### MATERIAL FOR THIS TASK
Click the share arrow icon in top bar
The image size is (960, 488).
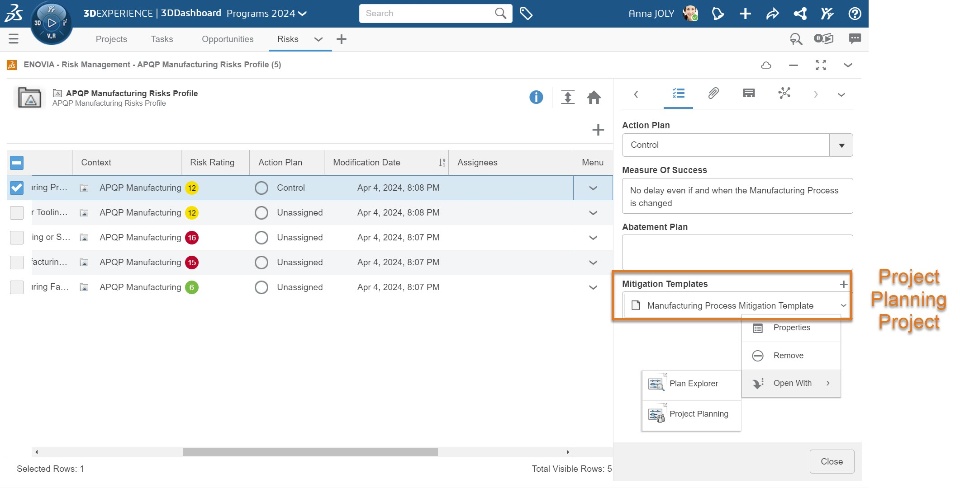(x=772, y=14)
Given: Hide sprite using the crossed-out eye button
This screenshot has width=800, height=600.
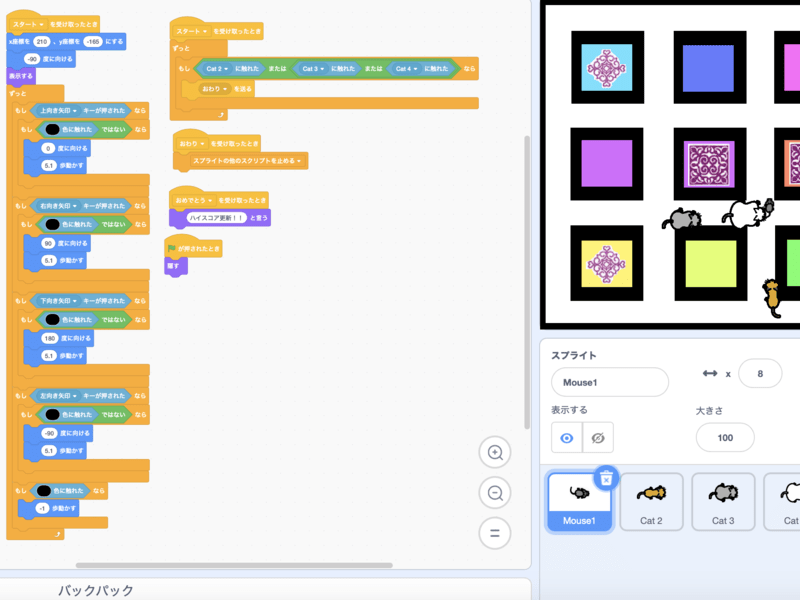Looking at the screenshot, I should [598, 438].
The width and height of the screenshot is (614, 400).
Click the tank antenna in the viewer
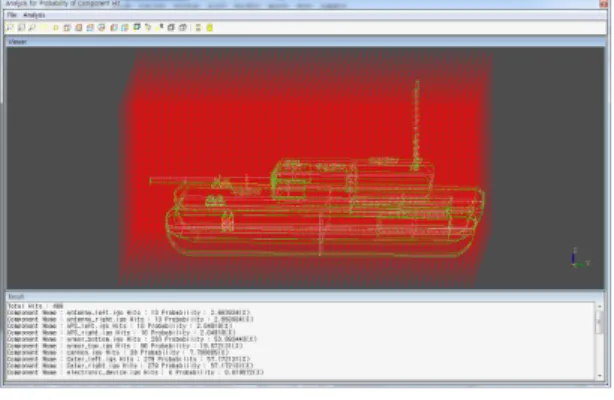417,125
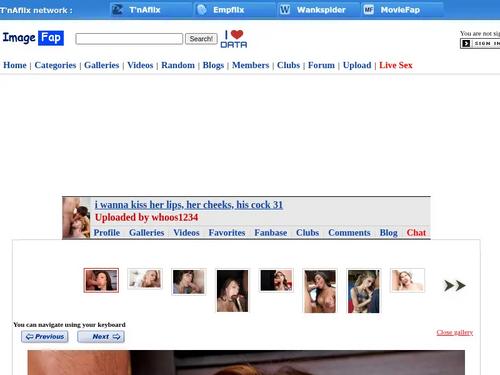Viewport: 500px width, 375px height.
Task: Open Wankspider from the network bar
Action: pos(319,10)
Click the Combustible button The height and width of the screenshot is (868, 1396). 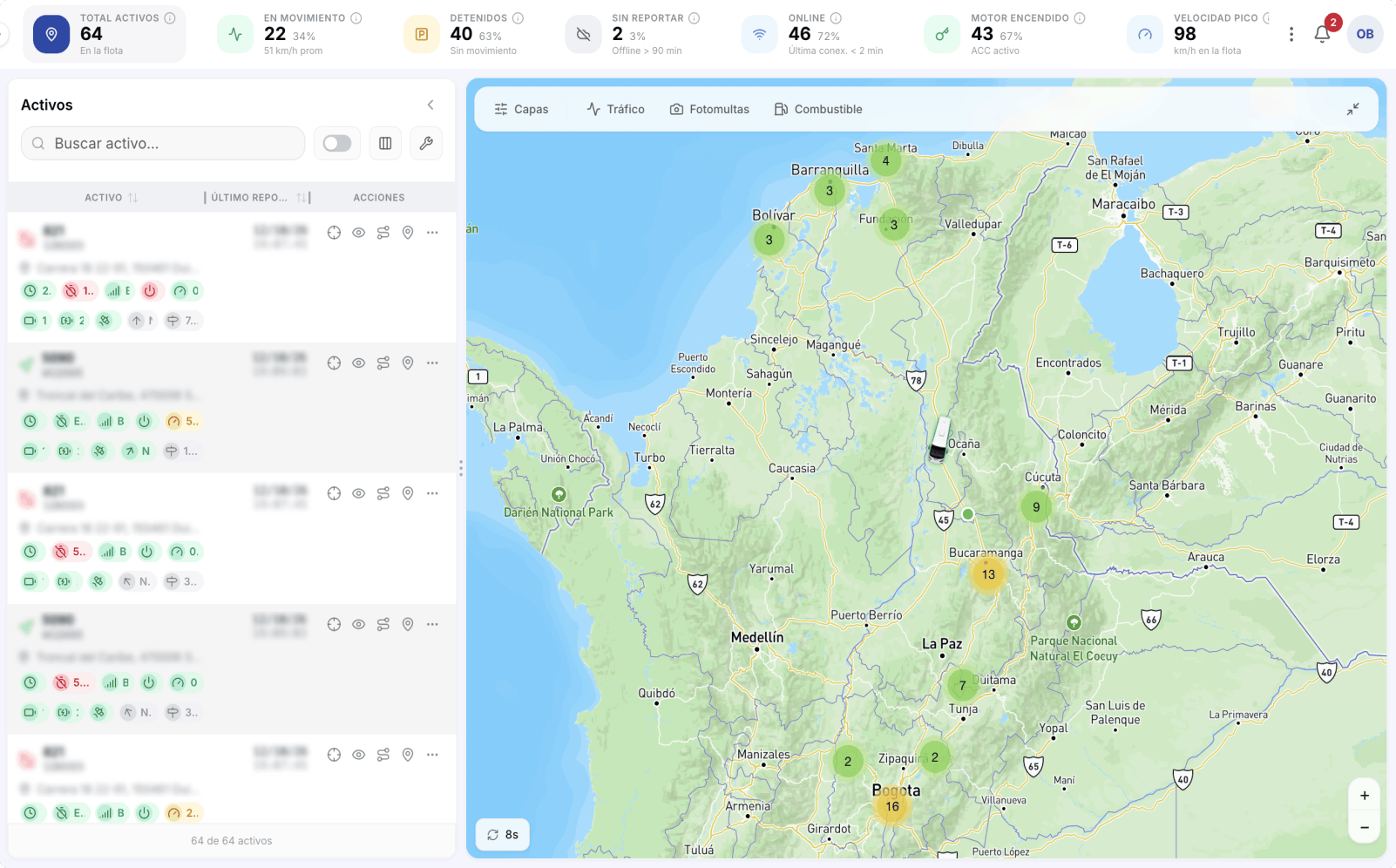pos(818,109)
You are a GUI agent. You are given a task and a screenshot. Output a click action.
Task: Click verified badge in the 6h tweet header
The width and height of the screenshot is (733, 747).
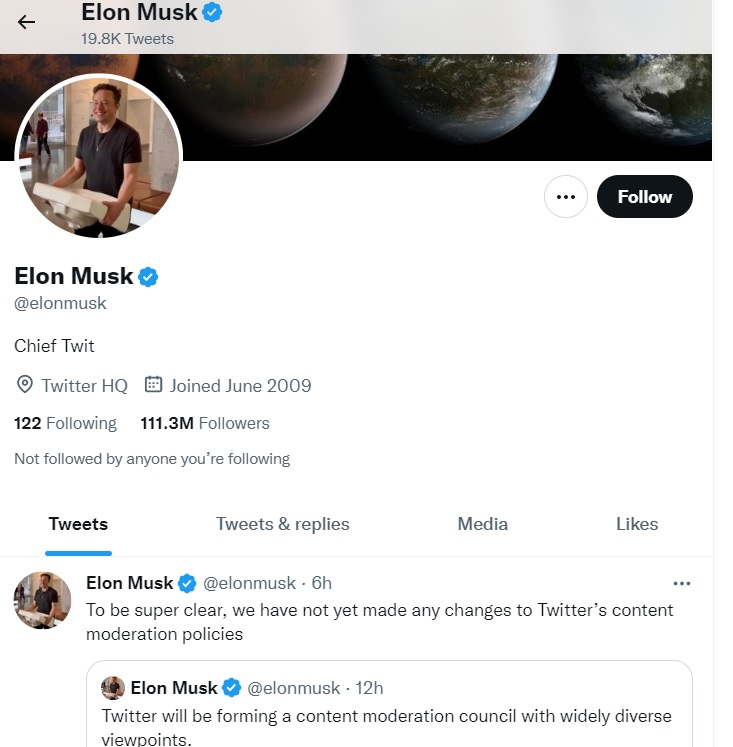(187, 583)
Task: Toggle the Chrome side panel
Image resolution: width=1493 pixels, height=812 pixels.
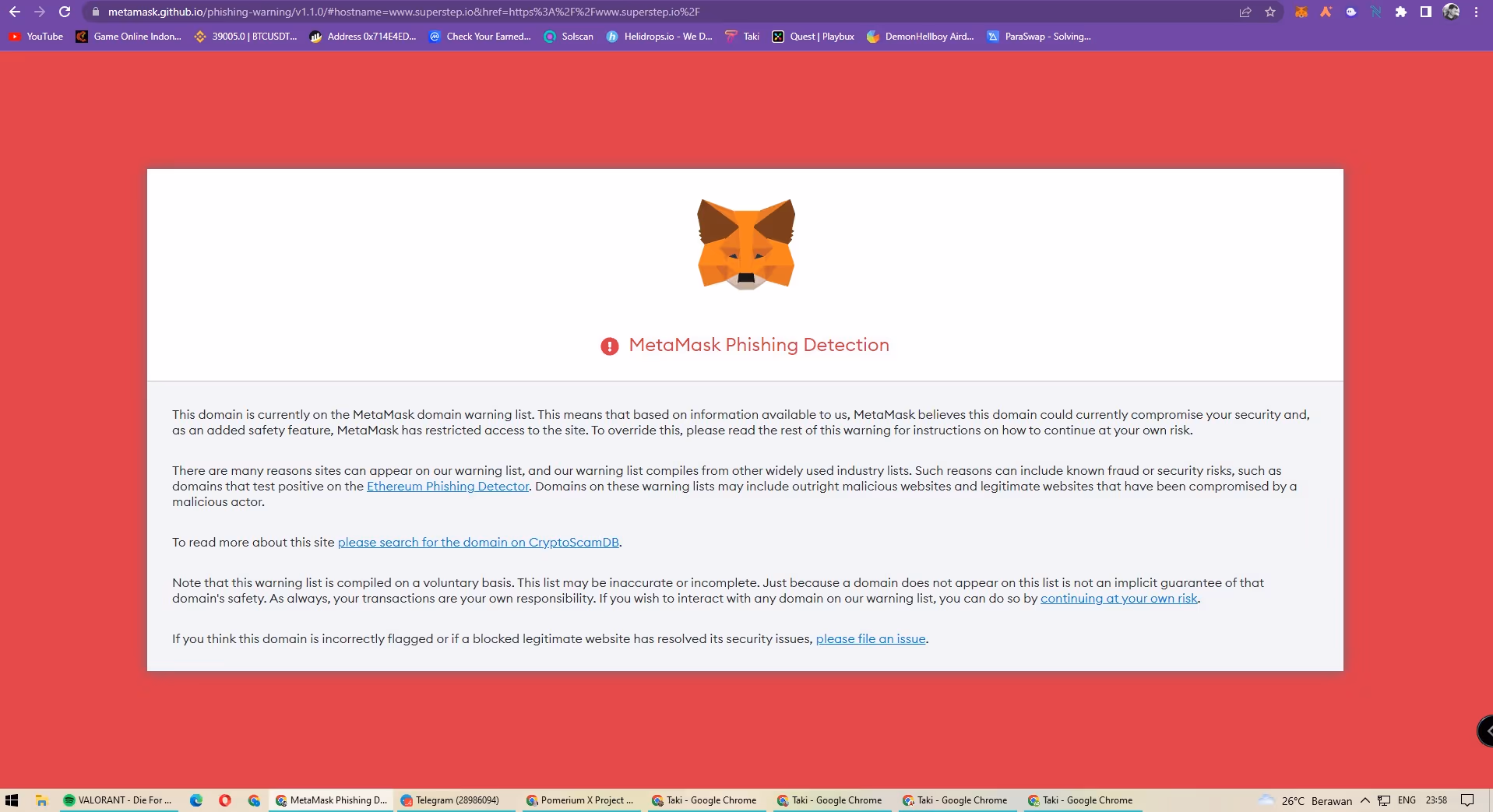Action: coord(1425,12)
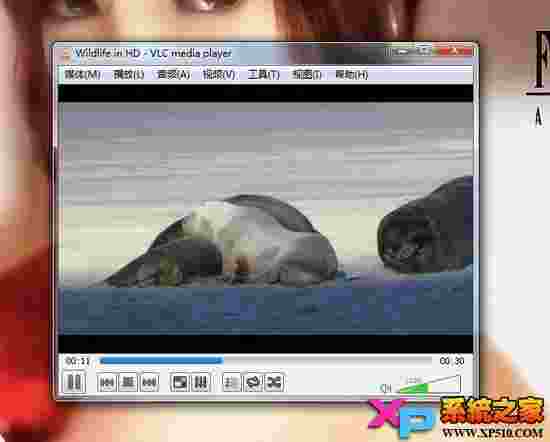Toggle the playlist view
The height and width of the screenshot is (442, 550).
coord(231,382)
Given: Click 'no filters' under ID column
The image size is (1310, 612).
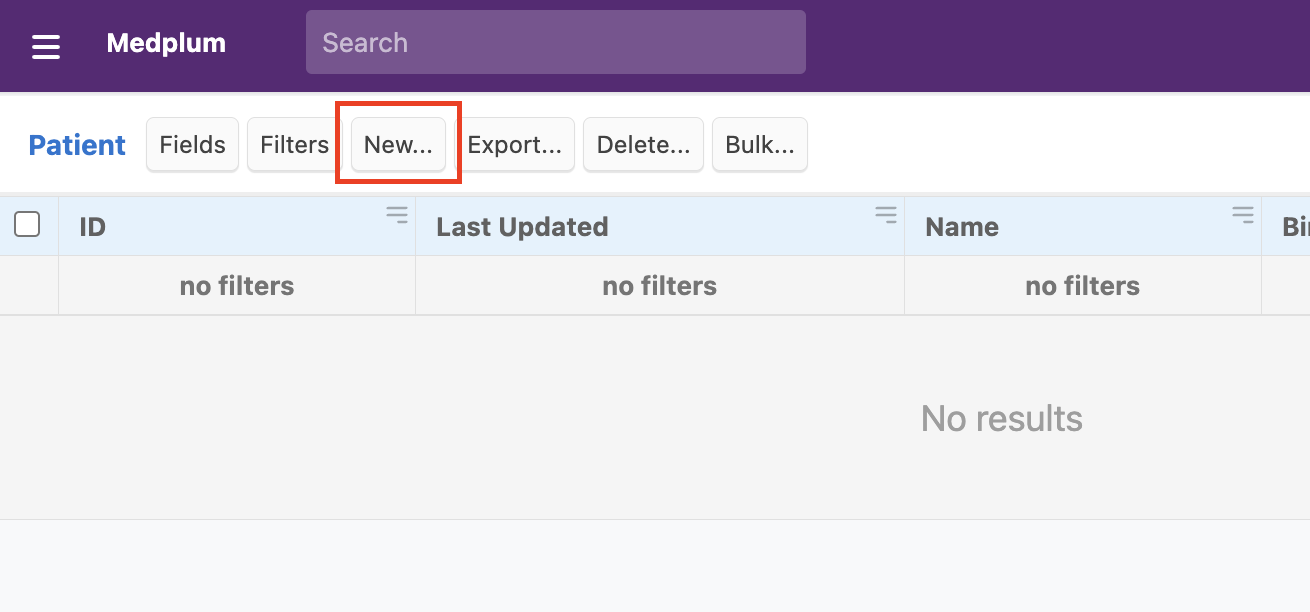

### WHAT THE TASK ASKS
Rewrite the entries above as a JSON list of strings, from the line containing "Task: Toggle the Chrome side panel" through the end of the entries, inclusive. Use one string per line, omit blank lines, and leave out the pictures.

### FINAL RESULT
[
  "Task: Toggle the Chrome side panel",
  "Image resolution: width=1493 pixels, height=812 pixels.",
  "Action: coord(1425,12)",
  "Toggle the playlist view",
  "The height and width of the screenshot is (442, 550).",
  "coord(231,382)",
  "Given: Click 'no filters' under ID column",
  "The image size is (1310, 612)."
]